Cluster Sampling in R With Examples
Cluster Sampling in R, as discussed in one of our old posts, researchers frequently gather samples from a population and use the findings to derive conclusions about the entire population.
Cluster sampling, in which a population is divided into clusters and all members of particular clusters are chosen to be included in the sample, is a frequent sampling method.
This tutorial will show you how to use R to perform cluster sampling.
Approach: Cluster Sampling in R
Let’s say a consumer goods company wishes to conduct a survey of its clients. They choose four goods at random from the ten goods groups and ask each consumer to score their experience on a scale of one to ten.
The following code demonstrates how to interact with a dummy data frame in R.
create a repeatable example
Yes, let’s create a data frame
df <- data.frame(goods = rep(1:10, each=50),experience = rnorm(500, mean=5, sd=2.2))
Now we can view the first six rows of the data frame.
goods experience 1 1 5.2516591 2 1 4.3155235 3 1 5.6258145 4 1 2.0780667 5 1 6.1671238 6 1 0.3534712
And the code below demonstrates how to get a sample of customers by picking four goods at random and including every member of those goods in the sample.

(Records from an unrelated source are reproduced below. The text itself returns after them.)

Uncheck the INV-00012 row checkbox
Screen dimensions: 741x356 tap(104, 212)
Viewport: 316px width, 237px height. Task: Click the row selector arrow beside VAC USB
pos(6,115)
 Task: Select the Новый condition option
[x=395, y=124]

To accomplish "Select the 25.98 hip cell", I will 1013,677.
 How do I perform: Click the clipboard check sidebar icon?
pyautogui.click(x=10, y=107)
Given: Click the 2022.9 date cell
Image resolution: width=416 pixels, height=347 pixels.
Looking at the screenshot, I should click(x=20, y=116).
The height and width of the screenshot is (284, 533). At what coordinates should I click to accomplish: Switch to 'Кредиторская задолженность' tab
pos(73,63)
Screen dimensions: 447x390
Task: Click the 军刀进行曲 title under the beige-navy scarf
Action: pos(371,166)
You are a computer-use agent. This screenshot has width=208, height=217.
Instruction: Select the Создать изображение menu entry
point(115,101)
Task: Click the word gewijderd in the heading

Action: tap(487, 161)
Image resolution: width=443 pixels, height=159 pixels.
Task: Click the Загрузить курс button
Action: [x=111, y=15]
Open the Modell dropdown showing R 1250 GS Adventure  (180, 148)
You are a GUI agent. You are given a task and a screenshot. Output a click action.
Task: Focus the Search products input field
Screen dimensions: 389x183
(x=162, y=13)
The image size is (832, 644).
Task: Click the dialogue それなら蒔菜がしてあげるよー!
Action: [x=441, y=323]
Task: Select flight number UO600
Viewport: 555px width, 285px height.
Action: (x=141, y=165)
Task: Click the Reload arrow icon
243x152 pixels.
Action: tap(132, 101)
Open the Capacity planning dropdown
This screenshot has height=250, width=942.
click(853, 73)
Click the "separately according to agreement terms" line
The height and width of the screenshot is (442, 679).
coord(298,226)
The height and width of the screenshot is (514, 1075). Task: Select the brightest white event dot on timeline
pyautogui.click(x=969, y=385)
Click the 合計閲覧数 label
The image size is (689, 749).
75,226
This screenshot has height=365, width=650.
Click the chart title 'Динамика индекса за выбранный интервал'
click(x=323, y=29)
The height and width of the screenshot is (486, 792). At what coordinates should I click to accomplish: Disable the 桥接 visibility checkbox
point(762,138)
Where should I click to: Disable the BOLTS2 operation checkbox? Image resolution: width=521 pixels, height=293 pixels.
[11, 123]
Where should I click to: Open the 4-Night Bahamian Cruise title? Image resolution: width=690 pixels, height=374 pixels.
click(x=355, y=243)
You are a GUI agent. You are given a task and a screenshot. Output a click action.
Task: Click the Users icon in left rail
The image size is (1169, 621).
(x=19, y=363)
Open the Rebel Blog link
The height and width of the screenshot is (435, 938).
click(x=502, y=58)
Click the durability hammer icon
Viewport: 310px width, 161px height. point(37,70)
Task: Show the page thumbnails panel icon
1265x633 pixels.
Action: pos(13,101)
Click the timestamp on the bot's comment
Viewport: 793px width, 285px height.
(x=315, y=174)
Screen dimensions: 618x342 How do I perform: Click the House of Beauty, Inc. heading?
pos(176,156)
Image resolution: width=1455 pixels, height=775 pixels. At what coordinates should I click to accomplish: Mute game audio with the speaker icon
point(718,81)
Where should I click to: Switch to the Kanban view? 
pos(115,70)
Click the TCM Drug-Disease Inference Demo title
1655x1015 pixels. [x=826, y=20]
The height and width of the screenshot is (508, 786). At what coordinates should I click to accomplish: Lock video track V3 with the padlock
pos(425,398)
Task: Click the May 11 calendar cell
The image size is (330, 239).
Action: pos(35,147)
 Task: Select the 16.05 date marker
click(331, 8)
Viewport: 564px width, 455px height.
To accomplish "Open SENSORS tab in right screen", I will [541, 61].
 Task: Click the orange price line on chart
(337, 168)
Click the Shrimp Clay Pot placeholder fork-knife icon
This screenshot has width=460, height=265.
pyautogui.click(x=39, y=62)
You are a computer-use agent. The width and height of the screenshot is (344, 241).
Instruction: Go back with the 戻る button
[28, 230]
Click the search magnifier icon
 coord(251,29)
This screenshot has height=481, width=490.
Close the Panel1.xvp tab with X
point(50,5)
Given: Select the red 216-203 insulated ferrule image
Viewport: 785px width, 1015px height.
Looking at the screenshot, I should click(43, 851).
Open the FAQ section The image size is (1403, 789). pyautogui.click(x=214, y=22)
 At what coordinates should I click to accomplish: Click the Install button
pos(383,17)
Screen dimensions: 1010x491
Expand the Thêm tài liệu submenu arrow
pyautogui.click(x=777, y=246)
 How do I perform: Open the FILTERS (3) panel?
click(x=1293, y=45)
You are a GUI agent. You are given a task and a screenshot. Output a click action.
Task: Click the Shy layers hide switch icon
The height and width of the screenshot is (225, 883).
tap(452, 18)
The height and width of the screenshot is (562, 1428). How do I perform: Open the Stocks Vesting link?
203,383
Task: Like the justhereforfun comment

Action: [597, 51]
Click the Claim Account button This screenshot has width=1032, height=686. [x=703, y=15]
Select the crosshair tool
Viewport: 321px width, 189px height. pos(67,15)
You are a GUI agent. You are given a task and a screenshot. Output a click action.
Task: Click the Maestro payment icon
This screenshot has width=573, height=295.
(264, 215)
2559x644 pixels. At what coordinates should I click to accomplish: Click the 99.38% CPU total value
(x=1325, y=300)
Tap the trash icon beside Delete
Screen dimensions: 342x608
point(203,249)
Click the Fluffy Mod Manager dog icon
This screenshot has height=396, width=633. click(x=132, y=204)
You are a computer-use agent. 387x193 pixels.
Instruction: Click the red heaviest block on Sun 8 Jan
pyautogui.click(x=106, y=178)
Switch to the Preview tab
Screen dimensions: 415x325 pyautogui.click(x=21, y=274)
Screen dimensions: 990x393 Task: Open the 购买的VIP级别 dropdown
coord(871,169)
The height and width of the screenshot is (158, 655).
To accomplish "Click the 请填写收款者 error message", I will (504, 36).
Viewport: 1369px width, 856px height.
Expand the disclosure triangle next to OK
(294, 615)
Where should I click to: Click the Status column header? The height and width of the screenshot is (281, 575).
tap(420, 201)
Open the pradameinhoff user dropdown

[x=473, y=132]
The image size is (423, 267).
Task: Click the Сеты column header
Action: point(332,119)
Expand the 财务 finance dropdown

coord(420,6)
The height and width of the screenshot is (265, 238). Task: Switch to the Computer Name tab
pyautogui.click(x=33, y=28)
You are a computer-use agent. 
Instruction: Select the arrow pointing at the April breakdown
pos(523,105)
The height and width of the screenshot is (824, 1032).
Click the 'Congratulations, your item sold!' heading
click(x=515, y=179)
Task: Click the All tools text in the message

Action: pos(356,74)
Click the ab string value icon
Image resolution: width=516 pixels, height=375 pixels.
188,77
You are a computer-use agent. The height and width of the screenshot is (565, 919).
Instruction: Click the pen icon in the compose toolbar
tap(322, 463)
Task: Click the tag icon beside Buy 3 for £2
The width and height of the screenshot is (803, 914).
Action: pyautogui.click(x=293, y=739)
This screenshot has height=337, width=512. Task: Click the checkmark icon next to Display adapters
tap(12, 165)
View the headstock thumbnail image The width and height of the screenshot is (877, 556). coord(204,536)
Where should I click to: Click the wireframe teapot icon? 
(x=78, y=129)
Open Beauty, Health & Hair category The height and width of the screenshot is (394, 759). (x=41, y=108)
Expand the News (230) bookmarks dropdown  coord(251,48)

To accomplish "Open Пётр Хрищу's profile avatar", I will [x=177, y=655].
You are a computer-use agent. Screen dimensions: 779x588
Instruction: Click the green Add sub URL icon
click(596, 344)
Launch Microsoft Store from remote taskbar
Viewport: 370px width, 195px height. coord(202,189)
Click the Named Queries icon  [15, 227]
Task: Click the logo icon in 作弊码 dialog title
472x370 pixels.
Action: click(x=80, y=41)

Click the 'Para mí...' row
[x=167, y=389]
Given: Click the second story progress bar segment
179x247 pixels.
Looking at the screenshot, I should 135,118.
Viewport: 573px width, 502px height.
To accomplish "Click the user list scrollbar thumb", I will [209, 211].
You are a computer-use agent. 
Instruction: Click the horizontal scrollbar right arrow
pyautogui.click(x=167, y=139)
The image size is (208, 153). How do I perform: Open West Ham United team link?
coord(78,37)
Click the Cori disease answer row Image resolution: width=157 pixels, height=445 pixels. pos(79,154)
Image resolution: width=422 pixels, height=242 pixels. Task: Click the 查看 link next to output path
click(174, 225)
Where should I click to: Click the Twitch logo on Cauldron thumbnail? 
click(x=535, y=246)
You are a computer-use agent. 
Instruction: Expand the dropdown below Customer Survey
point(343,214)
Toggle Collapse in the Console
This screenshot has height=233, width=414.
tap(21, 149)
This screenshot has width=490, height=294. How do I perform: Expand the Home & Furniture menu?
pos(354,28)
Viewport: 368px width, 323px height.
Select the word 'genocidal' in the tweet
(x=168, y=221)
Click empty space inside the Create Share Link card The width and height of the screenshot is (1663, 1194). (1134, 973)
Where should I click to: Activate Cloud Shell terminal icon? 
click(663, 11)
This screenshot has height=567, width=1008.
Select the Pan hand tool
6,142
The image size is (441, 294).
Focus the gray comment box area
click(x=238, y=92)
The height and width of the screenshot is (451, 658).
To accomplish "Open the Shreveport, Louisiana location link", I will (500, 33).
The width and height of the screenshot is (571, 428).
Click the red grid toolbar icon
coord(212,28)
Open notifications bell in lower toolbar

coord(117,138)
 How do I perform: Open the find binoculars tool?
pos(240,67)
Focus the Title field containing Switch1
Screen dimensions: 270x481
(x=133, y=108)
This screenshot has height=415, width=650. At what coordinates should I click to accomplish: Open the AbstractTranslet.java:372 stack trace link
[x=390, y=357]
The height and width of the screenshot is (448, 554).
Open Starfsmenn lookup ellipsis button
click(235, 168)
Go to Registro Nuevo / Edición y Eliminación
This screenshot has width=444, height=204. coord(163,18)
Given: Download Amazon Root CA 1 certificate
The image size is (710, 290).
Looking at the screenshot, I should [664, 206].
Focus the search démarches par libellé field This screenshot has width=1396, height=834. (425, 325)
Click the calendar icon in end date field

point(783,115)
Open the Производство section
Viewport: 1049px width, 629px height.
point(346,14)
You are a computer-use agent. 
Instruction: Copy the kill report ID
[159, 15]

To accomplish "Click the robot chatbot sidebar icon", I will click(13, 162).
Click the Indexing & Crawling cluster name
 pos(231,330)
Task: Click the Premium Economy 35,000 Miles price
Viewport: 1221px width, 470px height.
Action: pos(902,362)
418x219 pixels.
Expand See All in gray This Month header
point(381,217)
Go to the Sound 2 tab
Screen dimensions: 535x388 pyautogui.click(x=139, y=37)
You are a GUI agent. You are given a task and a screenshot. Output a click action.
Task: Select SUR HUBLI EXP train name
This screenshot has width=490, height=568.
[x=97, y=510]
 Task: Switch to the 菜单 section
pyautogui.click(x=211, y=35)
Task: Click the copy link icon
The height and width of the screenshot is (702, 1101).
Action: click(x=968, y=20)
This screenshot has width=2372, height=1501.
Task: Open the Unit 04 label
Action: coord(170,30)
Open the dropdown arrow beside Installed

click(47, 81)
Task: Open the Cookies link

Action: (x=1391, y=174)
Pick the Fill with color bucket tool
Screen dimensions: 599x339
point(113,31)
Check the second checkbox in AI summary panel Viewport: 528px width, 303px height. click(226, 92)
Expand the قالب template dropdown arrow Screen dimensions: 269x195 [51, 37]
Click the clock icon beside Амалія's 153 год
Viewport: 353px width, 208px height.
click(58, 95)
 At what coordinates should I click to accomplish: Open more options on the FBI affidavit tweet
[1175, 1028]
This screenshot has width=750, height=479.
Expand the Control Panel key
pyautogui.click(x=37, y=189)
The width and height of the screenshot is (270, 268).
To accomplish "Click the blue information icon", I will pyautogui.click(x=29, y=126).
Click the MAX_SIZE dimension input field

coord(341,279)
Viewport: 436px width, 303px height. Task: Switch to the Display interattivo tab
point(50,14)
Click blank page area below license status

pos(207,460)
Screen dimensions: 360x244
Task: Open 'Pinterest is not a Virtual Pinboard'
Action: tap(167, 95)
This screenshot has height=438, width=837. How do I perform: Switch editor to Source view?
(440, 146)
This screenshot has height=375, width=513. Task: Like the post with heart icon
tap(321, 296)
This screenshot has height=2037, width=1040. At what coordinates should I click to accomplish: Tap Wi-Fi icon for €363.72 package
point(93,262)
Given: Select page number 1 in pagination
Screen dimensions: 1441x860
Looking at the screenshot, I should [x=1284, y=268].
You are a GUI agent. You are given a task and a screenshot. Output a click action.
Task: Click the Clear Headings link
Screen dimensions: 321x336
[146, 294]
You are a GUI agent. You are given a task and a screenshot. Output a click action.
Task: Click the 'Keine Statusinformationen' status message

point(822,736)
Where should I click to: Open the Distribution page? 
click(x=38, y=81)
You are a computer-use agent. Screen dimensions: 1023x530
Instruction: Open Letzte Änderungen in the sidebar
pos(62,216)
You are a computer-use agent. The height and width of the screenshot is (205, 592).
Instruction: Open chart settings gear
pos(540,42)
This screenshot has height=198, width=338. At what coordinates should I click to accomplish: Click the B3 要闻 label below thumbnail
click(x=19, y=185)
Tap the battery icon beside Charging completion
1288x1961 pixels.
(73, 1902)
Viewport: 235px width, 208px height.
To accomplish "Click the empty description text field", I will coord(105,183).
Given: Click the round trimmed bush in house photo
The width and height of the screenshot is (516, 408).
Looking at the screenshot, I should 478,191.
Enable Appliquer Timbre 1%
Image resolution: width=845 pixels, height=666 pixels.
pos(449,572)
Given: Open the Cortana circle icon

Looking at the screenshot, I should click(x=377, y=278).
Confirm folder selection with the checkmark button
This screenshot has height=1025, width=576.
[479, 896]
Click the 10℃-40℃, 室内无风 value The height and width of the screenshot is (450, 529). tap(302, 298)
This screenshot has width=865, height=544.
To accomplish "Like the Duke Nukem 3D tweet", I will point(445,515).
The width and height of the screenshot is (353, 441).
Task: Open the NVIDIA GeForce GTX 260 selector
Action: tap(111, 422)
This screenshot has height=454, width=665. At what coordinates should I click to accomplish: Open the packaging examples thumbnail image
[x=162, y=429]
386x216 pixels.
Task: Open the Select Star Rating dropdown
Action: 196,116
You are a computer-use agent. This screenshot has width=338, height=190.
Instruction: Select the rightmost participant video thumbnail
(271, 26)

Out of the ten goods groups, choose four at random.
clusters <- sample(unique(df$goods), size=4, replace=F)
All participants of one of the four goods groups are included in the sample.
sample <- df[df$goods %in% clusters, ]
View how many customers came from each tour
2 3 7 10 50 50 50 50
We can observe from the output that:
The sample includes 50 customers from goods groups 2, 3, 7, and 10.
As a result, our sample is made up of 200 clients who arrived from four distinct goods groups.